Non ha mai mollato nei suoi sforzi di abbattere i tentativi altrui di monetizzare il suo lavoro ed è in costante dialogo con i suoi lettori. “Ho sicuramente dei fan molto bravi che si prendono cura di me, al punto che ricevo email forse una volta al mese su, ‘Ehi, qualcuno sta vendendo This Is Fine su Etsy’ e io sono come, Beh, credo che scriverò anche questo”. Lui emette continuamente richieste di takedown a siti di e-commerce generati dagli utenti come Etsy e Redbubble. “L’ho fatto abbastanza che è come, ‘Voi ragazzi dovreste saperlo ormai. Voi ragazzi non controllate quella merda a meno che qualcuno non si lamenti? La risposta è probabilmente, ‘Sì,’ il che, credo, lo capisco, perché è un grande negozio, ma è ancora un po’ patetico che io debba continuare a farlo”. Ciononostante, lo fa ed è stato efficace nell’impedire che il contrabbando andasse fuori controllo. Ha anche sfruttato il suo status di eroe popolare per lanciare un Kickstarter di grande successo per un peluche Question Hound – mirava a raccogliere 35.000 dollari e ha finito per raccogliere 454.717 dollari. Non male per un meme.
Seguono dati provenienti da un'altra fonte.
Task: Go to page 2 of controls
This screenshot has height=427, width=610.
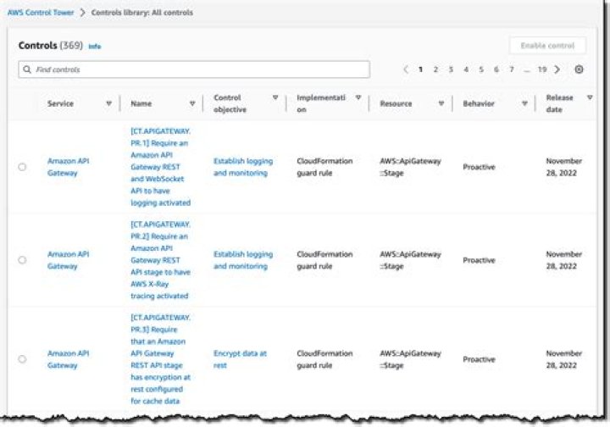Action: click(435, 69)
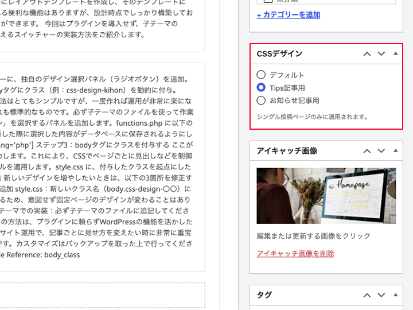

Ma soprattutto, Green ha rubato alle persone che lo hanno derubato. “Posso scrivere a Redbubble, o Etsy, o qualsiasi altro posto, per chiedere loro di togliere qualcosa, ma penso che il modo migliore per provare a riprendersi sia quello di rubare le idee degli altri”, dice con una risata. “Tipo, Oh, volevano una tote bag con questo sopra? Allora farò una tote bag con questo sopra. Li fermerò. Tipo, vogliono una stampa di una camicia con solo i due pannelli sopra, quindi vanno su Etsy per fare una versione stupida della stampa. Poi qui” – cioè sul suo sito e sul suo negozio al sito di merch creator-friendly TopatoCo – “offriamo una stampa con solo i due pannelli, o offriamo una camicia con solo i due pannelli, perché è tutto quello che la gente vuole, cazzo”. Turnabout’s fair play, after all.
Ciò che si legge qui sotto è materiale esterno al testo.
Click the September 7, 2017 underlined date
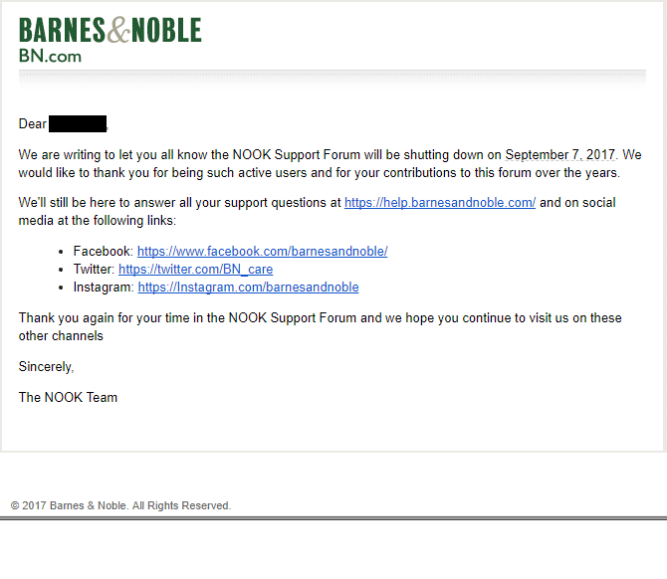click(x=560, y=155)
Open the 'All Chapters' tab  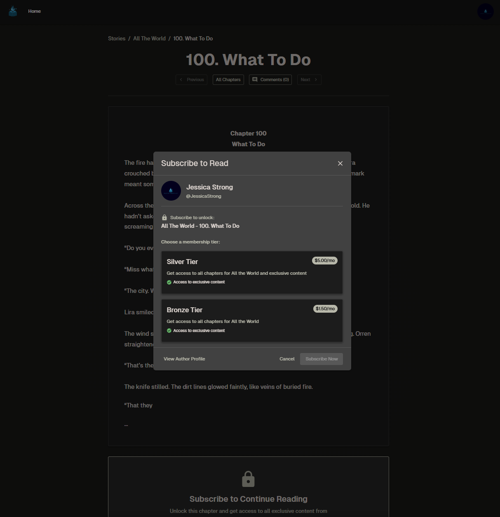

Quando chiedo a Green quale consiglio darebbe a un altro fumettista il cui lavoro è stato rubato per la fama virale, fa una pausa per un momento, poi dice, “Non lasciare che quella battuta sia l’unica cosa che cerchi davvero di …” e si interrompe. Riprende: “Fai una scenata e cerca di non lasciare che ti impedisca di continuare a lavorare, di continuare a fare qualcosa di meglio di quello che la gente pensa che sarà il tuo capolavoro. Non lavorare troppo a causa di una battuta su un meme, perché la gente la prenderà e ne farà quello che vuole, con o senza il tuo permesso, perché è così che funziona online. È un difficile atto di bilanciamento. Non c’è una risposta facile per questo.”
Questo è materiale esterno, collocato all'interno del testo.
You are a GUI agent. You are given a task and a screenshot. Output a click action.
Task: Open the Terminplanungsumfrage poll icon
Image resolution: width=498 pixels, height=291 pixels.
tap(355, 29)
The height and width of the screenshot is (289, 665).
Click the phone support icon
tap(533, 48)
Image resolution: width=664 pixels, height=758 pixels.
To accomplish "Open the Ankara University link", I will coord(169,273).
L’unica cosa per cui ha una risposta facile è la questione se i diritti dei creatori debbano essere rispettati nell’era della battuta virale. “‘L’informazione vuole essere libera. Le barzellette vogliono essere libere”. È questo che la gente sta cercando di dire? È così stupido”, dice. “È un pensiero di merda, ad essere onesti. Il fatto che i fumetti e l’umorismo come questo permeino la nostra cultura fa la differenza. Poi, quando la gente vuole fermarlo o dire, ‘In realtà, è solo uno scherzo, non è un grosso problema’, io dico, ‘Ne hai fatto un grosso problema prima e ora non è un grosso problema? Stai solo illuminando la persona che stava solo cercando di mantenere la sua IP, o qualsiasi altra cosa, cercando di mantenere il suo lavoro”. È frustrante. È così dannatamente frustrante”. Fa una pausa per un secondo. “L’umorismo è un grande, importante strumento, che nessuno prende sul serio”, aggiunge. “Dicono sempre: ‘È solo uno scherzo’, ma gli scherzi hanno portato Donald Trump in ufficio, cazzo. Non so che cazzo dire a questo, se non: ‘Zitto’.”

*Una versione di questo articolo appare nel numero dell’8 luglio 2019 del New York Magazine. Abbonati ora!